PRINCE ALBERT, Sask. - A Saskatchewan woman sobbed as she described to a judge how she felt sick and was using the washroom in Wal-Mart when blood ran down her legs and a baby surprisingly dropped into the toilet.
April Halkett testified that the infant boy was blue and not moving.
"I was staring at him and there was so much blood," Halkett told court Wednesday. "He didn't look alive."
Halkett, 22, admits to having the baby during a 14-minute visit to the Wal-Mart store in Prince Albert on May 21, 2007. But she has pleaded not guilty to abandoning the child in the toilet.
Court has heard a shopper in the next stall heard grunts and saw a pool of blood on the floor. She told staff she thought a woman was having a baby and needed help.
Two other women later saw a tiny, purple arm poking out of the toilet bowl, which was filled with blood and bathroom tissue.
The store's manager plucked the baby out of the toilet and paramedics arrived to help him start breathing. He survived.
Halkett repeatedly testified that she didn't know she was eight months pregnant. When she saw the baby in the toilet and believed he was dead, she became "scared."
A female employee had knocked on the stall door and asked if she was all right, and Halkett replied that she was fine. Halkett again explained to the court that she was scared.
Halkett said she tried to clean up the bloody mess with toilet paper, then threw the paper into the toilet, on top of the baby. She washed her hands and left the store without talking to anyone.
She said she felt faint and had trouble walking to the parking lot where a group of friends and family were waiting for her in a vehicle.
Halkett said she didn't tell them about the baby and didn't ask them to take her to a hospital. She returned home to a community in northern Saskatchewan and slept for several days before learning police wanted to talk to her about a baby that had been found alive in the Wal-Mart bathroom.
Halkett said when she learned her baby was alive, she wanted to see him and wanted to tell police the truth.
Three months later, police charged Halkett with child abandonment. And as she waited for trial, a custody hearing was held to determine where the baby should be placed. The court issued a publication ban on the hearing, but Halkett said the boy does not live with her now.
She visits him regularly. "Because I love him," she said.
Defence lawyer Ajay Krishan told reporters outside court that Halkett plans to re-apply for custody after the trial, because the evidence clearly shows she was a scared young woman who thought she had delivered a dead baby in a public toilet.
"A lot of people have thought this was a woman who left her child to die, that she didn't want this child," he said. "I think you've heard that this is the furthest from the truth."
Lawyers are to present closing arguments in the case Thursday.
Halkett also testified that she gave birth to another baby boy nine months ago.
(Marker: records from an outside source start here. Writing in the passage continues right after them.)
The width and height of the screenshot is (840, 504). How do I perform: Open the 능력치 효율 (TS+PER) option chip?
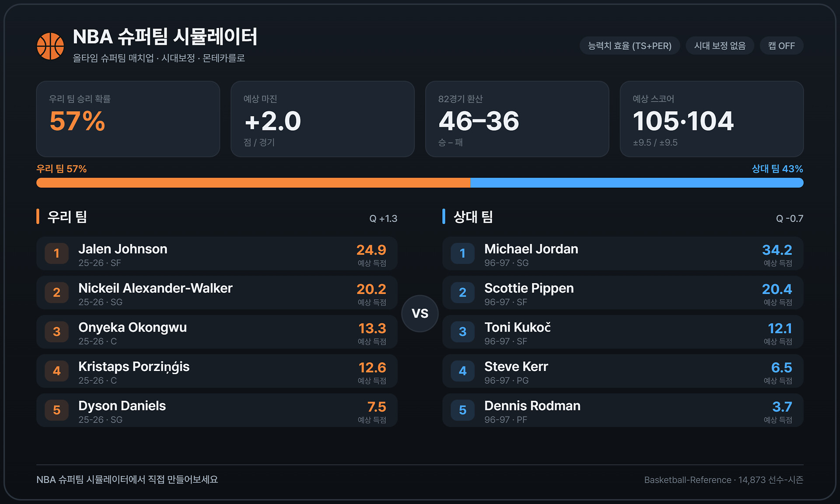pyautogui.click(x=630, y=46)
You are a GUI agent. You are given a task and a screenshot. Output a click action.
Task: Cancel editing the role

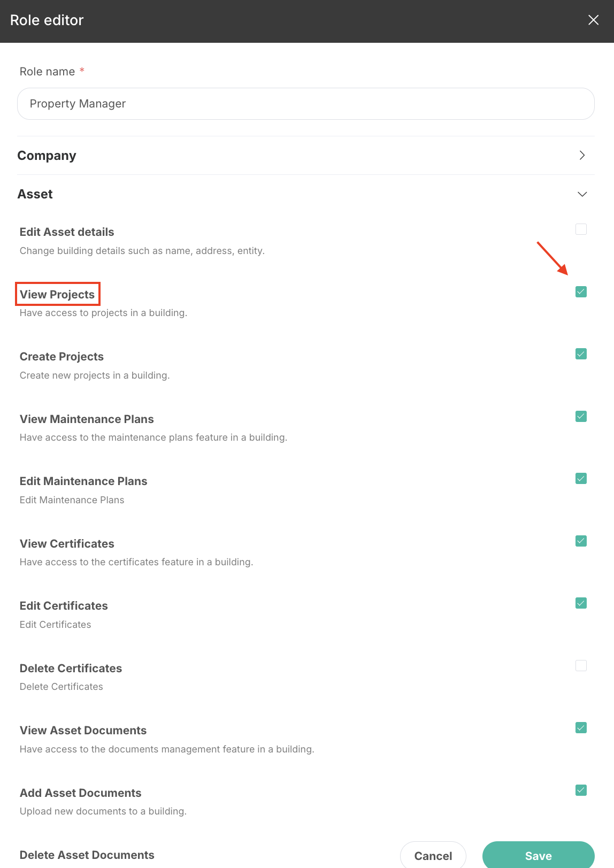[433, 855]
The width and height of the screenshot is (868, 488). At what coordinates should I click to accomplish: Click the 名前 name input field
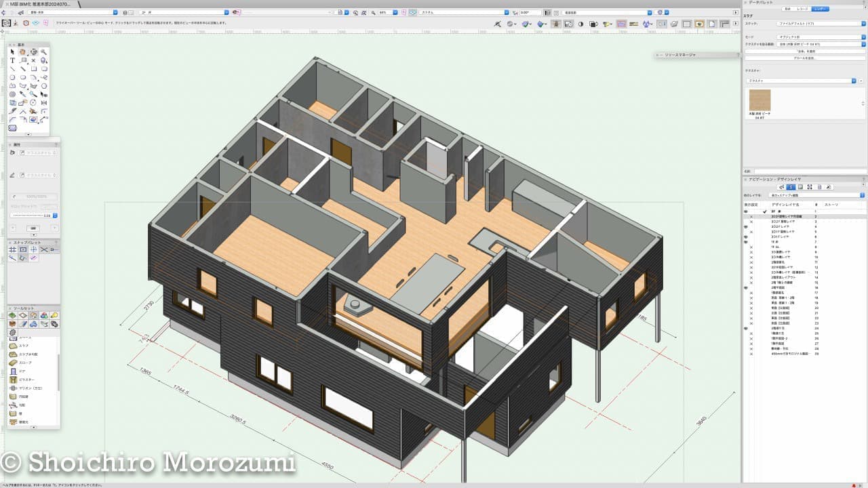pos(810,171)
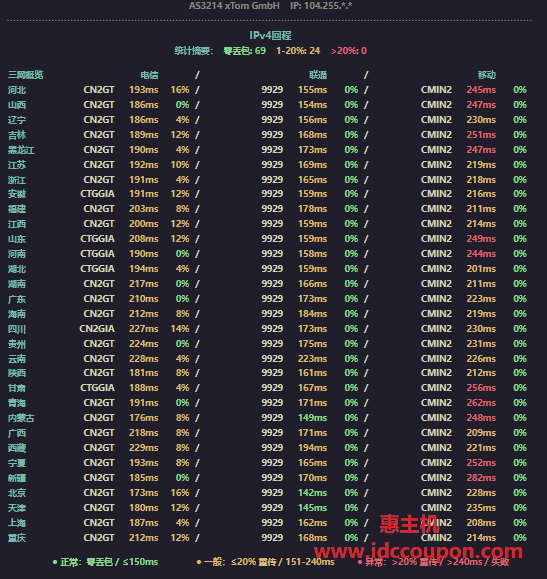This screenshot has height=579, width=547.
Task: Select the 内蒙古 province row label
Action: point(21,418)
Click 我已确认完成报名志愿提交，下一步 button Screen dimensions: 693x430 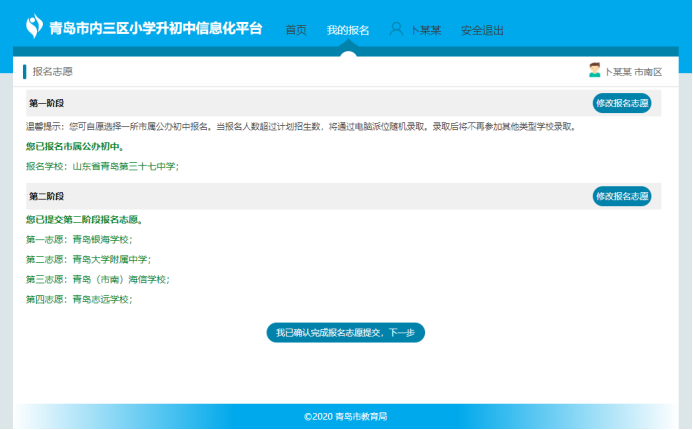345,333
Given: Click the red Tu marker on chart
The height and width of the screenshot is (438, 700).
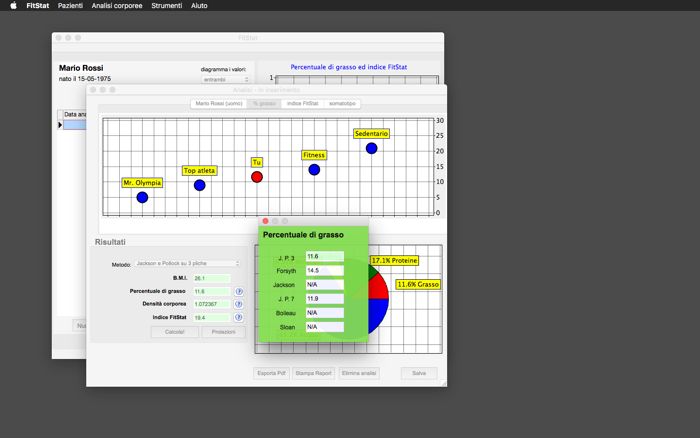Looking at the screenshot, I should [x=257, y=177].
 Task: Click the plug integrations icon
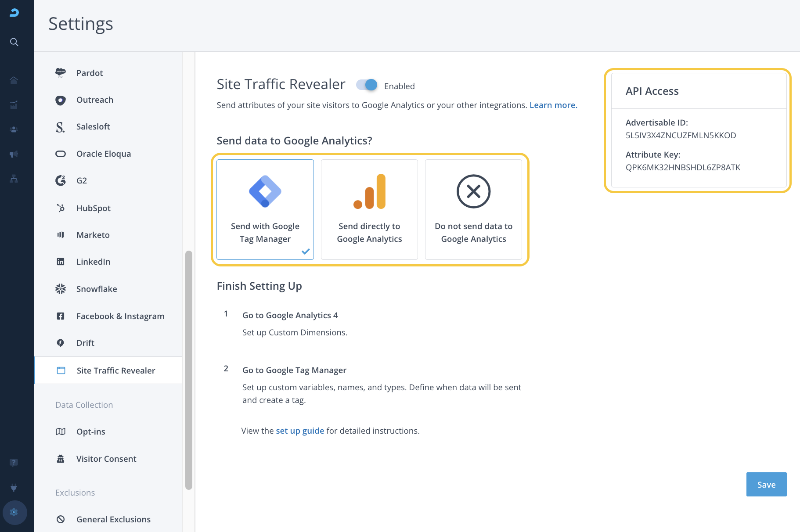(x=14, y=487)
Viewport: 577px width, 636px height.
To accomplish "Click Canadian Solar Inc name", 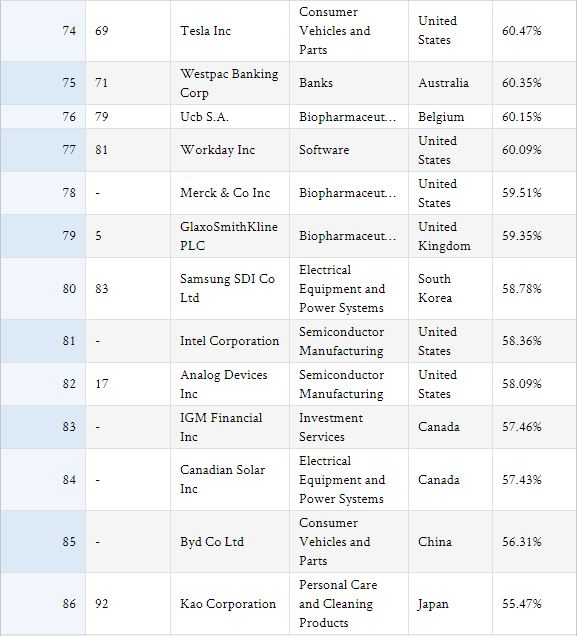I will click(x=222, y=479).
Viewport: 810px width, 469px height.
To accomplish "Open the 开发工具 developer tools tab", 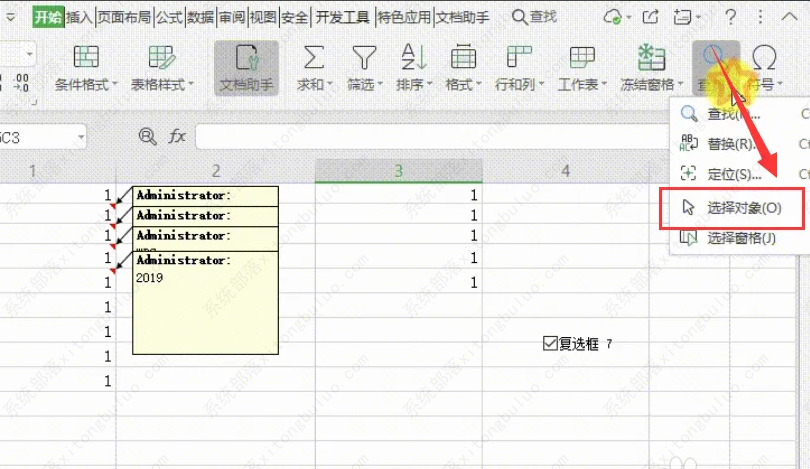I will [342, 16].
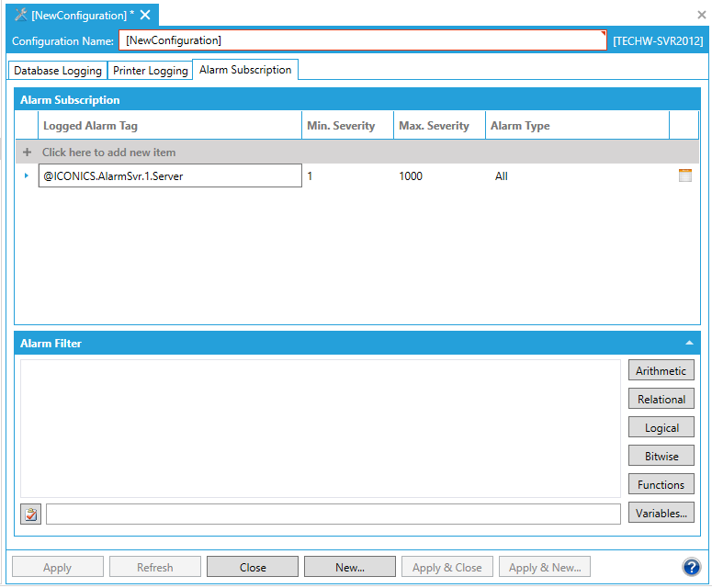Click the blue help question mark icon
Screen dimensions: 712x588
click(x=692, y=567)

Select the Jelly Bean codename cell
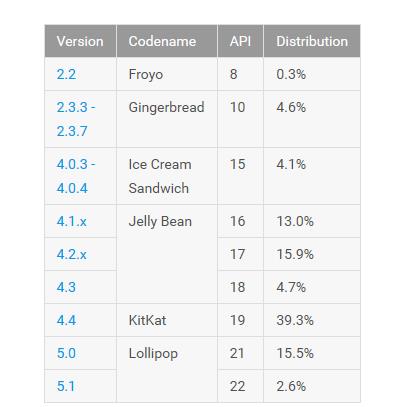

She said she wasn't aware of that pregnancy either, until she felt pain one night and went to the hospital.
"I went in and they told me I was almost six months," she said.
Halkett said she first became pregnant in 2006, a year before she gave birth in Wal-Mart. She suffered a miscarriage during the third month of that pregnancy, she said.
Crown prosecutor Jennifer Claxton-Viczko questioned Halkett about the first pregnancy. Halkett said she was happy and told people she was expecting a baby. She was later open with people about the miscarriage.
Halkett testified she wasn't aware of the second pregnancy. She noticed she was gaining weight and took three home pregnancy tests, but they were negative. She said she also got her monthly periods.
Dr. Charles Simpson, an obstetrician with Saskatoon's Royal University Hospital, was the only other defence witness to testify.
He told court it's medically possible Halkett didn't know she was pregnant. And he said it's likely she experienced a "precipitous birth" that can last less than an hour and drop an infant from the birth canal in one or two pushes.
The baby "is sort of in a shock-like state for some time after the delivery," Simpson told the court. "Babies can stop breathing and moving for some time."
Simpson testified that in precipitous births, it can take five to 10 minutes for babies to come out of shock and start breathing. The births happen in about one to two per cent of cases.
He said the mothers often are also in shock and, although it's unusual, some women don't know they're pregnant until they give birth. Some studies show one woman out of every 2,500 doesn't know she is carrying a child until she goes into labour, he added.
In a written report entered as evidence, Simpson said home pregnancy tests are very reliable but their directions must be followed closely.
He also testified some pregnant women do experience regular bleeding consistent with their menstrual cycle.
Most pregnant women do feel a baby's movement inside them, he said, but there are cases where women are in psychological denial and don't feel anything.